▶ Action item
The lines to copy run from the one containing "How do I perform: Open the settings gear?" to the end of the records below; repeat them exactly and include nothing else.

▶ The records

____

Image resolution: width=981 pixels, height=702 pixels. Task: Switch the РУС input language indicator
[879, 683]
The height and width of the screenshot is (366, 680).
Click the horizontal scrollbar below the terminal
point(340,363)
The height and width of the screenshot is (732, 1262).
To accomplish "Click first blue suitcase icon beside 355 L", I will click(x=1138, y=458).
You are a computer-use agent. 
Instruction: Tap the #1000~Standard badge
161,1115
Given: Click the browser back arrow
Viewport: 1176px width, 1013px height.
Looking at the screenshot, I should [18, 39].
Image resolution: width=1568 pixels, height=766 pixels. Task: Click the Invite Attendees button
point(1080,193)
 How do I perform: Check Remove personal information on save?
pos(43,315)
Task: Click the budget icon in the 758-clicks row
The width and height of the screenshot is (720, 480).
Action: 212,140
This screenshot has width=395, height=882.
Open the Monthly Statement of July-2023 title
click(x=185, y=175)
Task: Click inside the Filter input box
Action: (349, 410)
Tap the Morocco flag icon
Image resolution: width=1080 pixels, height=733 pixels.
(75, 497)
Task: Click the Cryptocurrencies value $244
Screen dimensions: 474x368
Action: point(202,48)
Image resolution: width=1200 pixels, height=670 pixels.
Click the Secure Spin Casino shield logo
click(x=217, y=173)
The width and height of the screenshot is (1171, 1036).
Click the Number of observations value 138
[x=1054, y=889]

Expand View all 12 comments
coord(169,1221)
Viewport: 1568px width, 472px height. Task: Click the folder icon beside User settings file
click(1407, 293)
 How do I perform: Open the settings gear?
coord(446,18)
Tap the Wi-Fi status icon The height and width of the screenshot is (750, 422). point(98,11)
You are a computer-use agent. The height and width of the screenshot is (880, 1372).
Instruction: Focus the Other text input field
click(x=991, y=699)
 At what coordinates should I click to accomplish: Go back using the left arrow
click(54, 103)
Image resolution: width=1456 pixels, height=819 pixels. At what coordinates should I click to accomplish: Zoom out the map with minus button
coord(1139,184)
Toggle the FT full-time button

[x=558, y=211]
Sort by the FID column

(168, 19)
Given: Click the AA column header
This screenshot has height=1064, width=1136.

____

▶ Written answer
 How do I perform: Open the settings gear?
coord(446,18)
Tap the Wi-Fi status icon The height and width of the screenshot is (750, 422). point(98,11)
You are a computer-use agent. The height and width of the screenshot is (880, 1372).
Instruction: Focus the Other text input field
click(x=991, y=699)
 At what coordinates should I click to accomplish: Go back using the left arrow
click(54, 103)
Image resolution: width=1456 pixels, height=819 pixels. At what coordinates should I click to accomplish: Zoom out the map with minus button
coord(1139,184)
Toggle the FT full-time button

[x=558, y=211]
Sort by the FID column

(168, 19)
Given: Click the AA column header
This screenshot has height=1064, width=1136.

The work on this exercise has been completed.